I want to call a script from inside a script like below
weeknum=$(getweek )
Here getweek is a script file. How to write the sub script file so that it returns the value to weeknum. Should i use return or exit with status as return value
You can very well use echo
for that purpose.
$ cat new
echo 1
$ number=$(./new)
$ echo $number
1
I think that serves the purpose. Also note that new
above is the script that you're gonna write.
comment below if I mis-assumed something
The $(cmd)
syntax captures the standard output of cmd
(stripped of trailing newline characters).
So all you have to do is have getweek
output the information:
#! /bin/sh -
date +%V # or %U or %W
date
outputs the week number on its stdout which it inherits from sh
, which in the case of weeknum=$(getweek)
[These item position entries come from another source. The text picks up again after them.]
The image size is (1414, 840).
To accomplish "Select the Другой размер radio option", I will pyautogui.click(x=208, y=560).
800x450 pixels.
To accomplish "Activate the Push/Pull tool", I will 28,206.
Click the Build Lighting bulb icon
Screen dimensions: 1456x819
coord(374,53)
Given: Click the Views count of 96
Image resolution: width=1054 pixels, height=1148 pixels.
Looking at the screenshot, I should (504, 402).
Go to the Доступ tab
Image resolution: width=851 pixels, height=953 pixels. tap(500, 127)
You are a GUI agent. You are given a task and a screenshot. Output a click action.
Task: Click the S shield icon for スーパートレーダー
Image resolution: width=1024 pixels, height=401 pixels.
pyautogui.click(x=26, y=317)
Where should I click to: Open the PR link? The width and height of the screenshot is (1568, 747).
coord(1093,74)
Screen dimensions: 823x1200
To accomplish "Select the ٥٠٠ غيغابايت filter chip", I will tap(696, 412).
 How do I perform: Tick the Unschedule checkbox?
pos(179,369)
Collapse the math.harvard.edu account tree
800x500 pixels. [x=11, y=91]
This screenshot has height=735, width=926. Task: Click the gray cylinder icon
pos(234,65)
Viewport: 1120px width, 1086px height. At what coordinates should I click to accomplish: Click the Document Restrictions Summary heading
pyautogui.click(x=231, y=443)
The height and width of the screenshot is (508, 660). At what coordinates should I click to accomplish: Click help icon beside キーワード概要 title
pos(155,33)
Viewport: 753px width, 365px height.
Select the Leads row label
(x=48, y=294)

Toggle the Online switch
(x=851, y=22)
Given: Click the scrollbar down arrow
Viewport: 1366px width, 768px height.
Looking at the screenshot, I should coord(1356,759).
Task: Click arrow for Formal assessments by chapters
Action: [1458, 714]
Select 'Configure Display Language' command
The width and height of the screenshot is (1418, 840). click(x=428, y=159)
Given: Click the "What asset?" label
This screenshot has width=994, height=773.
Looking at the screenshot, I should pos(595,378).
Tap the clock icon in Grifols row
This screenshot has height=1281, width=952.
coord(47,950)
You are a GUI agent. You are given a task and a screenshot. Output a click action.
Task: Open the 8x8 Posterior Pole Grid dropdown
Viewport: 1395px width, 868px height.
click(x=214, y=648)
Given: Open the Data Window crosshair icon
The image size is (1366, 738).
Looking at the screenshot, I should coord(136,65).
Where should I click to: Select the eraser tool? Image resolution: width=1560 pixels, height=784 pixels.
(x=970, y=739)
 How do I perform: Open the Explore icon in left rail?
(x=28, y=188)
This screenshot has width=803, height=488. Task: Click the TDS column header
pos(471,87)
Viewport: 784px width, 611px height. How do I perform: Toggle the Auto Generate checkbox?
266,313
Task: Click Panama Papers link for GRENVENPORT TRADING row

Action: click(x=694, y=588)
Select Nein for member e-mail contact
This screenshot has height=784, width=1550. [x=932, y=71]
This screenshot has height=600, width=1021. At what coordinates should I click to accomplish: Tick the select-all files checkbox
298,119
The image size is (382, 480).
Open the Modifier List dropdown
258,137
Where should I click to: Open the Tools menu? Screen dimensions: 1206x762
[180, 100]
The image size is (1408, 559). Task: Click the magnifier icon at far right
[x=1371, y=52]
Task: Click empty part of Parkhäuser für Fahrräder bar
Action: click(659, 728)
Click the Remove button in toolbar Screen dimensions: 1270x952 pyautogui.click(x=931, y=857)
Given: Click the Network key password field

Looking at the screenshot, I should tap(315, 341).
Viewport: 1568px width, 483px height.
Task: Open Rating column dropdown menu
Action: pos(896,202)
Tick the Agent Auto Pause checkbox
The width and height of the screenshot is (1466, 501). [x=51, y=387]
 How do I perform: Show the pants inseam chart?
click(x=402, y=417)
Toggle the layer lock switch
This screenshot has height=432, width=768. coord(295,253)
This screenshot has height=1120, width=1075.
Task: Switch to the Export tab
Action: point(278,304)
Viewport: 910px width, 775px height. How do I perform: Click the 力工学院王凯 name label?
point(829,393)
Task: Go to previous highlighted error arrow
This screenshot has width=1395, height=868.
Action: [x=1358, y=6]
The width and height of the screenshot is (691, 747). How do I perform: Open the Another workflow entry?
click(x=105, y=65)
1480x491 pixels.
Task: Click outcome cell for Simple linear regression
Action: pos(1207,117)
is set to a pipe or socketpair by the shell at the other end of which the shell reads that output to store in the weeknum
variable.
You could also return the week number in the exit status:
#! /bin/sh -
exit "$(date +%W)"
Which you obtain with:
getweek
weeknum=$?
but I would advise against that. The exit status should be reserved for error reporting or limited to true/false values.
Typically above, if there's an error (in forking a process, in executing date
or sh
) or the process is killed, you'll get a non-zero exit status which should not be treated as a week number.
You can try the below one
output=$(sh <scriptname>)
And I feel in this case you can also try writing a function with in your script which should help to achieve your goal.
Put value to the stdout using any command and read it.
# somesubscript # do something echo "my value is here" # echo is a method to put something to the stdout
Give execute priv. for subscript:
chmod a+rx somesubscript
And use it
val=$(./somesubscript) echo "$val" # will echo my value is here
return and exit is used to tell caller was it okay or not. Not for return values.